Но Ерофей Кузьмич не успел ответить Макарихе. От комендатуры донеслись голоса гитлеровцев, и вся толпа зашумела и хлынула на две стороны, как вода перед носом быстрого катера. По проходу, который образовался от комендатуры до берез, пробежал немецкий солдат, размахивая руками, потом тяжко, как битюг, стуча подковами сапог, прошел Квейс, сосредоточенно, будто на моление, а за ним два солдата вели под руки Осипа Михайловича. Он был босой, в изодранной рубахе, и все видели на его теле багровые, как ожоги, рубцы. Гитлеровцы зря вели его под руки. Он шел сам, хотя ему и неловко было шагать без палки, и смотрел только на березы, сеткой сучьев и редкой блеклой листвой заслонявшие перед ним весь восточный край хмурого неба. Позади него вновь стекалась воедино толпа, но стекалась очень медленно: ольховцы со страхом смотрели на следы его босых ног, неровно проложенные по сырой и вязкой земле.
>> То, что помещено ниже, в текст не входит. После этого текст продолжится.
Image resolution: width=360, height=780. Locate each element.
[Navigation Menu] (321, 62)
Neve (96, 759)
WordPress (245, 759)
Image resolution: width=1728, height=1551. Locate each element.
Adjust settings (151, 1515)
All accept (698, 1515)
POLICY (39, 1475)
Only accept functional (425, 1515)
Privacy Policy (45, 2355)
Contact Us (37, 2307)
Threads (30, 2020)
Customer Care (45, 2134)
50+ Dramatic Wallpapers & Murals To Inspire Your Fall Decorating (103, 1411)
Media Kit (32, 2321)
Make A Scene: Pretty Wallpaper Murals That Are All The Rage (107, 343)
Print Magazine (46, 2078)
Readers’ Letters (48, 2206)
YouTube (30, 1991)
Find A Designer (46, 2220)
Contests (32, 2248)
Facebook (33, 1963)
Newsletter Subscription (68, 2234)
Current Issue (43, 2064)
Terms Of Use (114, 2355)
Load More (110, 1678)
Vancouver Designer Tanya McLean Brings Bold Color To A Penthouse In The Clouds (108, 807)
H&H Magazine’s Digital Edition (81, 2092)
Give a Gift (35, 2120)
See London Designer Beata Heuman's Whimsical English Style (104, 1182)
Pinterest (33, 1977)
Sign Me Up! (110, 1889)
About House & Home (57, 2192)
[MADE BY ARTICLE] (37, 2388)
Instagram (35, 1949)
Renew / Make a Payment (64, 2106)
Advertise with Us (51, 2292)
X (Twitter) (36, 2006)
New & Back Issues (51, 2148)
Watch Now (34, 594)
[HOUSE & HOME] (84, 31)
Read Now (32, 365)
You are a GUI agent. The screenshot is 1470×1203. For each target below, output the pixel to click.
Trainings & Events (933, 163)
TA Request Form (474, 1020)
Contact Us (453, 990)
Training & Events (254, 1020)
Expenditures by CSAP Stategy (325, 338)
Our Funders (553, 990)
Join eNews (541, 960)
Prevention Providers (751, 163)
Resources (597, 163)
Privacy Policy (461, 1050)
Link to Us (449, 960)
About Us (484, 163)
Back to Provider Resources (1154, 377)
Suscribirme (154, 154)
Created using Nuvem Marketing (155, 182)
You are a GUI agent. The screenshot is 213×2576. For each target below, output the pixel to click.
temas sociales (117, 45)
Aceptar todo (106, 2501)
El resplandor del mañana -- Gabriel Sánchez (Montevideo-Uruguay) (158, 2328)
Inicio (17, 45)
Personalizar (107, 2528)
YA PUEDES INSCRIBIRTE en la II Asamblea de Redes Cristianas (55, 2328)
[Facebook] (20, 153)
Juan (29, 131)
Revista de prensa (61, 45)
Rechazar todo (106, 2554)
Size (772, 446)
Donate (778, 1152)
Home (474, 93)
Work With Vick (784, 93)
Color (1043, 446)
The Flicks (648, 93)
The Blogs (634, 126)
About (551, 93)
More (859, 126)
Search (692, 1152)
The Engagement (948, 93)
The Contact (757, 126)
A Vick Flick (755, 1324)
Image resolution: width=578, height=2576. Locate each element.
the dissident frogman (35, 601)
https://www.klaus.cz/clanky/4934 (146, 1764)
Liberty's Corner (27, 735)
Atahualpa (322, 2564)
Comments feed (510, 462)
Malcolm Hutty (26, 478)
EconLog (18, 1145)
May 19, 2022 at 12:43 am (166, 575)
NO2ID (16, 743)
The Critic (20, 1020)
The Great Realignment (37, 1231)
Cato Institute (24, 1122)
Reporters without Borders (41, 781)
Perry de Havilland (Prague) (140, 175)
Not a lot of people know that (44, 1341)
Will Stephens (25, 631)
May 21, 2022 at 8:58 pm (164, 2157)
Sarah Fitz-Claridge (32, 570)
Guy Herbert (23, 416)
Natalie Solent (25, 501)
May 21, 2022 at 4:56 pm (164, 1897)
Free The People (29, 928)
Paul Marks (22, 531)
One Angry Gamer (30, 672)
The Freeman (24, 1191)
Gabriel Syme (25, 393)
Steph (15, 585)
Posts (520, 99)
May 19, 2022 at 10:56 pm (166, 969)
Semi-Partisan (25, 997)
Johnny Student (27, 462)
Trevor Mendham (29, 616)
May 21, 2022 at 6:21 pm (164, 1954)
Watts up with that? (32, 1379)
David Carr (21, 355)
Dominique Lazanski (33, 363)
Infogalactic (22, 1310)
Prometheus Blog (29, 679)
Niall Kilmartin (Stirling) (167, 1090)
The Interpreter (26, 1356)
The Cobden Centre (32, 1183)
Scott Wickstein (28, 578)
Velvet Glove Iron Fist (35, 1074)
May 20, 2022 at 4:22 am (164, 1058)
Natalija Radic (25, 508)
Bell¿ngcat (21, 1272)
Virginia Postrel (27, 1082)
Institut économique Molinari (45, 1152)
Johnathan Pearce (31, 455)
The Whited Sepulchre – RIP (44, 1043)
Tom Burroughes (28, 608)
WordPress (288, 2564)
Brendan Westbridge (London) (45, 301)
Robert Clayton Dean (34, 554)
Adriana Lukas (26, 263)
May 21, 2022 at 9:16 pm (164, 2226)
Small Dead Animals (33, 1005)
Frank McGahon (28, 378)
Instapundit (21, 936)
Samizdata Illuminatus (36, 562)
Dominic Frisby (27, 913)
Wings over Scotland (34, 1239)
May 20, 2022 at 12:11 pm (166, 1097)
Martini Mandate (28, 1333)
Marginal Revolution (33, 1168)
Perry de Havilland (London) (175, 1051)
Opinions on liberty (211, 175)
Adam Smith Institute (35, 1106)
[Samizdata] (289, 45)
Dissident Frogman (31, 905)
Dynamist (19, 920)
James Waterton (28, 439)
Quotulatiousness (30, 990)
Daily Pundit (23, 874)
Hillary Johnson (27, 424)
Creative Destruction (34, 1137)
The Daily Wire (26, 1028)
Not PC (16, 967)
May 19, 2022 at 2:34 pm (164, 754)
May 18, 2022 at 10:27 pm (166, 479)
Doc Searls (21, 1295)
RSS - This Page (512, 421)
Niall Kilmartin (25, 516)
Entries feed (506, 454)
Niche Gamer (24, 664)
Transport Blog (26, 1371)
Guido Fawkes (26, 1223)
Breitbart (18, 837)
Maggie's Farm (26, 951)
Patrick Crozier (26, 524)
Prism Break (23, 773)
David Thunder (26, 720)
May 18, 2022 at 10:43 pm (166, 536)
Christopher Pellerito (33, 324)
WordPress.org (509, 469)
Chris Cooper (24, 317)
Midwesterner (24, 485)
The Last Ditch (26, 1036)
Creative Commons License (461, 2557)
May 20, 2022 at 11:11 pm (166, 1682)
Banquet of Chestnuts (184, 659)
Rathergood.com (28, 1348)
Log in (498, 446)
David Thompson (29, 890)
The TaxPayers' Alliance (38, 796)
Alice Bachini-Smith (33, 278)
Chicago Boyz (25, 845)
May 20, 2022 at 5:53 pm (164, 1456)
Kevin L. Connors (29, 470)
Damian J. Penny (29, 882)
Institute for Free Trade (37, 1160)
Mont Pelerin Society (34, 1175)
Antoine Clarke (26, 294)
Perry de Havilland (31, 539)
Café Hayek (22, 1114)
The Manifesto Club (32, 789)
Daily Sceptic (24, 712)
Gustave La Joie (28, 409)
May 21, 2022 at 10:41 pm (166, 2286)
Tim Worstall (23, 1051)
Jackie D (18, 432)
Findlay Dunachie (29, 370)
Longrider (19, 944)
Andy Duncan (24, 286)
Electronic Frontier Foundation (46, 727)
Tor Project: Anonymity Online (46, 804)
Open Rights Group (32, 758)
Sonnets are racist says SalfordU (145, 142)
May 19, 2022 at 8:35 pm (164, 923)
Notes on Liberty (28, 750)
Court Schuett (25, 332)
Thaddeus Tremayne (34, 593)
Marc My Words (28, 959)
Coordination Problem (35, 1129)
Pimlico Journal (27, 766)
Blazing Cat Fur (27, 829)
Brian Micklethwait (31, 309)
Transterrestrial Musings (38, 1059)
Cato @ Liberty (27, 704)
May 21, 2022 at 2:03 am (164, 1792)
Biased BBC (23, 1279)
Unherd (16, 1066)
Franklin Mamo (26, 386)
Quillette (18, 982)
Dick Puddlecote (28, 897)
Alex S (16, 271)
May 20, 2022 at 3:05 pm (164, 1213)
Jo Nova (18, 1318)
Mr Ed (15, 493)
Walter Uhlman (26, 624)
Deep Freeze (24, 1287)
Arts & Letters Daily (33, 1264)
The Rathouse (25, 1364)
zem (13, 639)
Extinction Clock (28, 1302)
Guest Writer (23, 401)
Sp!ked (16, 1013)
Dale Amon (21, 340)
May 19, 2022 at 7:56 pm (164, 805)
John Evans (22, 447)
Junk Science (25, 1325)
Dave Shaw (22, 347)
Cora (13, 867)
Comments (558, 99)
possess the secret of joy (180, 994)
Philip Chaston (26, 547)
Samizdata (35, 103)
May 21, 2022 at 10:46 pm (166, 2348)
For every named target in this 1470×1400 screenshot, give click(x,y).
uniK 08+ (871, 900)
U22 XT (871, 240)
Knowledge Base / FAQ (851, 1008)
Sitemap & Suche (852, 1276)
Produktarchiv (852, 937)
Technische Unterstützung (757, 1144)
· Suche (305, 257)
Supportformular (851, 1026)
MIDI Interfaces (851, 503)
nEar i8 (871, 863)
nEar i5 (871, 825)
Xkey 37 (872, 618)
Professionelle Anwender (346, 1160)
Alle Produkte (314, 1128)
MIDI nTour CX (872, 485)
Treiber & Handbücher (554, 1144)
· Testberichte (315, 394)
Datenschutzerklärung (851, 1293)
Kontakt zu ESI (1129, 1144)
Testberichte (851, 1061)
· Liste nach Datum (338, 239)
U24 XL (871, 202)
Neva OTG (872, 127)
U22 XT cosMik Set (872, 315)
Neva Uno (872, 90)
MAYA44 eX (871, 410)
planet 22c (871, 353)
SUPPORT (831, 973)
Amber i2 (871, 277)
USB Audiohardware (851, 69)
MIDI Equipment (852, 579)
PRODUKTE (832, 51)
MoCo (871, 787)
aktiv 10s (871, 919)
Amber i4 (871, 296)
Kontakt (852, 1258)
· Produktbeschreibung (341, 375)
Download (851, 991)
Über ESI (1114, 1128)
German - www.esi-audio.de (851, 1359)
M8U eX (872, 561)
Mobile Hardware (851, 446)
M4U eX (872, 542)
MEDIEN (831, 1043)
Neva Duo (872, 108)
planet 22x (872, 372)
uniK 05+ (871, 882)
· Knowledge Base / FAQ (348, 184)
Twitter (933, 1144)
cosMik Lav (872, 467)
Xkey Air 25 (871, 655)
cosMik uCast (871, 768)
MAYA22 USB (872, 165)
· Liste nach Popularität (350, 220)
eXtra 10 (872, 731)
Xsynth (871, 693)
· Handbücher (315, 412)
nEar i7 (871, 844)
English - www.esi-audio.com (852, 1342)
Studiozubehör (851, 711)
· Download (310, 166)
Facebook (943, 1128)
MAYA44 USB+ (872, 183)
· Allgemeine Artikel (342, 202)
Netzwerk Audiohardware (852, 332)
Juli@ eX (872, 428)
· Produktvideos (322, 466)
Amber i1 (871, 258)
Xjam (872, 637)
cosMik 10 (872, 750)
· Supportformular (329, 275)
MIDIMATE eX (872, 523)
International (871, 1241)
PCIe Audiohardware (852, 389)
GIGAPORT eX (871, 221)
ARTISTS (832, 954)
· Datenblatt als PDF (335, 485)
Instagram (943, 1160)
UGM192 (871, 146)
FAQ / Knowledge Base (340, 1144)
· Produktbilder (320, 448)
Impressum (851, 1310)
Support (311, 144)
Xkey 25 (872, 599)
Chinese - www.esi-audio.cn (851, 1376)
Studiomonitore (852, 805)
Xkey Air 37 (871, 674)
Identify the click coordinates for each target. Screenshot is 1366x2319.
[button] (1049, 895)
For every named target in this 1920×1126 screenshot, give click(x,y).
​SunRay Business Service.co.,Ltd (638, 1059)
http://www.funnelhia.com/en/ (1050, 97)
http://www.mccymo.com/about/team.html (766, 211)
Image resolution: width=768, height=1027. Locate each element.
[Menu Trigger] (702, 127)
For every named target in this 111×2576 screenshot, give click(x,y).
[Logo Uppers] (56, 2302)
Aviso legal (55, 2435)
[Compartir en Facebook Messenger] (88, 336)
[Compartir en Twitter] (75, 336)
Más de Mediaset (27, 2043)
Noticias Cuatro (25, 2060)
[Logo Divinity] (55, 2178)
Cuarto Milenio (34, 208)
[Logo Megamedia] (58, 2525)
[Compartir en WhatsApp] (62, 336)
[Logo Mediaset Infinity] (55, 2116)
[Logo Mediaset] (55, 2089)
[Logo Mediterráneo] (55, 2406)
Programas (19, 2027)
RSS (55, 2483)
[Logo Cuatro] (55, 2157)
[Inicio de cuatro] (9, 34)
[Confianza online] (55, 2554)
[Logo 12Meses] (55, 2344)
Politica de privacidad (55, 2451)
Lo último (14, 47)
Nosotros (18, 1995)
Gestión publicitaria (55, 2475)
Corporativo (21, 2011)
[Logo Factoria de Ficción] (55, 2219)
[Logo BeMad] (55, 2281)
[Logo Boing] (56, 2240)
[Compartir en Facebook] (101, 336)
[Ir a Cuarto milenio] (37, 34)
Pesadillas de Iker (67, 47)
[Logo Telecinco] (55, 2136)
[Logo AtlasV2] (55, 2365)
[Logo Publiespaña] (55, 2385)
Макариха потеряла из виду Ерофея Кузьмича. Она опять оказалась сзади и не видела, что происходило под березами, куда повели Осипа Михайловича. Но вот, должно быть на каком-то помосте, высоко поднялась тучная, вся в ярких пряжках и пуговицах, фигура коменданта Квейса, и над толпой пронесся его гулкий лающий голос. У Макарихи так стучало сердце и так отчего-то заложило уши, что она не могла расслышать ни одного слова. Она стала хватать стоявших рядом колхозниц за плечи:

— Что он там, бабы? Что он?

— Об Осипе, — ответили ей. — За поджог хлеба.

— Хлеба? — крикнула Макариха.

— Будто он, сказывают хлеб поджег…

У Макарихи дрогнули и побелели губы.

— Пустите! — закричала она ослабшим голосом и, расталкивая ольховцев, полезла вперед. — Пустите, пустите меня! — все повторяла она. — Дайте мне!… Пустите.

Так и не пробившись до берез, Макариха услышала голос Осипа Михайловича. Он стоял, устремившись вперед, на том месте, где стоял до него Квейс, и в той позе, в какой его видели иногда при обсуждении спорных дел на колхозных собраниях. При каждом резком движении на нем трепетали лохмотья.

— Да, я сжег колхозный хлеб! Я! Один! — выкрикивал он, торопясь, пока немцы что-то возились с петлей. — Сжег, чтобы ни одного зерна не досталось вот этим… — он махнул рукой назад, — этим душегубам рода человеческого! Я сжег, да! .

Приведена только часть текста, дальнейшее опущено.